▶ **KUTIPAN HALAMAN**

Lantas apa solusi terbaik agar konflik tidak kian meruncing antara pelaku angkutan konvensional, dengan pelaku angkutan berbasis online ini? “Baru-baru ini, sudah ada utusan dari Go Car menemui kami. Kami melihat mereka ada niat baik untuk mengurus izin operasi di Kota Medan. Kita tentu sambut baik dan siap membantu mereka untuk pengurusan izin. Kami juga minta sama mereka, agar plang Go Car didepan Paladium Mal dicabut, karena dapat memicu konflik. Untuk parbetor dan sopir angkot, dalam minggu ini kami rencanakan bertemu perwakilan mereka guna mencari win-win solution. Apalagi memang becak kita anggap menjadi ikonnya Medan,” terang dia.

▶ **TUJUAN A**
Dalam kutipan halaman tentang angkutan online di Medan, apa yang diminta untuk dicabut karena bisa memicu konflik?

▶ **DATA YANG DIBERIKAN**
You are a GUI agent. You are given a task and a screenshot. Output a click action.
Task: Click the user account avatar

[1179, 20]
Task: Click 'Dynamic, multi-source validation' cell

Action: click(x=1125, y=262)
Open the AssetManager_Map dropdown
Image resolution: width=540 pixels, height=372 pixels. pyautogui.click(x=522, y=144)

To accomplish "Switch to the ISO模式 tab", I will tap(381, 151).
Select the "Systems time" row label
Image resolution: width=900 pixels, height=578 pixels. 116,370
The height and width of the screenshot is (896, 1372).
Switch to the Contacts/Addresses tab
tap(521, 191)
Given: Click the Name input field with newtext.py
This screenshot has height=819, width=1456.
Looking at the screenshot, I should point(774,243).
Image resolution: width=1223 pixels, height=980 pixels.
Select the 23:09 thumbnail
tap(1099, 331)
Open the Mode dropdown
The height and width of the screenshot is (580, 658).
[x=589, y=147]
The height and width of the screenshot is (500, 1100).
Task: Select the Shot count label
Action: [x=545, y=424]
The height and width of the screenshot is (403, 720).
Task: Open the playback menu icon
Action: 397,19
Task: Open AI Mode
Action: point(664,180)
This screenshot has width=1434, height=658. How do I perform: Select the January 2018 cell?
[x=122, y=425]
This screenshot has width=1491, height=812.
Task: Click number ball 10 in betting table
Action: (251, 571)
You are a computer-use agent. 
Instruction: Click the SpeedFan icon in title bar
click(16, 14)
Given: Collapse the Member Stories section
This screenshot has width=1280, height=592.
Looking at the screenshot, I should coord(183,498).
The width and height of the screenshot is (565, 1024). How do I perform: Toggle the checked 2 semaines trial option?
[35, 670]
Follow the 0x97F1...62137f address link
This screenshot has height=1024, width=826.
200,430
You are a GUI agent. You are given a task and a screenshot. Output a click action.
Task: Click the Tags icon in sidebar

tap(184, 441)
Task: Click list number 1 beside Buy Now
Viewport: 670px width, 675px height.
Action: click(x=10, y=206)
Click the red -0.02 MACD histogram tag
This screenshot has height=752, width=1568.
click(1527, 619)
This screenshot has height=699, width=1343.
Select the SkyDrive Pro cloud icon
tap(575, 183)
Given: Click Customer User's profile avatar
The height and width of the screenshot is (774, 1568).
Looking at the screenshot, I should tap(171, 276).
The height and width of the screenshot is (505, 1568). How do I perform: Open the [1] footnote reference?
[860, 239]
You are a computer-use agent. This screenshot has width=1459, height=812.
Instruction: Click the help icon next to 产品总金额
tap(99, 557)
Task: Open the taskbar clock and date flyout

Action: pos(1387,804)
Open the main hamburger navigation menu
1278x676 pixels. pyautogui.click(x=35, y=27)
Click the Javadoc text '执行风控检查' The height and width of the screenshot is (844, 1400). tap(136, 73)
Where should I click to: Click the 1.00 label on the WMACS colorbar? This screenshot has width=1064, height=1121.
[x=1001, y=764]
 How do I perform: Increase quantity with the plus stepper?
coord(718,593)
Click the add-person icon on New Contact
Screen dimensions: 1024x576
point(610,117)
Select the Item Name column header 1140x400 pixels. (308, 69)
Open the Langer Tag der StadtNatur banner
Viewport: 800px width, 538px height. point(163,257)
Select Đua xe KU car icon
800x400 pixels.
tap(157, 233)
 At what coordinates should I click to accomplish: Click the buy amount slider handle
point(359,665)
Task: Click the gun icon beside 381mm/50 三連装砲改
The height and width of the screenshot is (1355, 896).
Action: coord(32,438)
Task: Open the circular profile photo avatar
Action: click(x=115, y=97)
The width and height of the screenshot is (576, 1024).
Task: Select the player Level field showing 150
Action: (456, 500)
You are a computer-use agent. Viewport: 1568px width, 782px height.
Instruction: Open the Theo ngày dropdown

▶ **TUJUAN B**
Tuliskan ulang baris-baris dalam data, dari baris yang memuat "Task: Click the gun" sampai baris yang memuat "Action: (456, 500)", sebagai tabel Markdown dengan kolom No dan Baris. Baris kosong tidak usah dimasukkan.

▶ **JAWABAN A**
Plang Go Car di depan Paladium Mal.

▶ **JAWABAN B**
| No | Baris |
|---|---|
| 1 | Task: Click the gun icon beside 381mm/50 三連装砲改 |
| 2 | The height and width of the screenshot is (1355, 896). |
| 3 | Action: coord(32,438) |
| 4 | Task: Open the circular profile photo avatar |
| 5 | Action: click(x=115, y=97) |
| 6 | The width and height of the screenshot is (576, 1024). |
| 7 | Task: Select the player Level field showing 150 |
| 8 | Action: (456, 500) |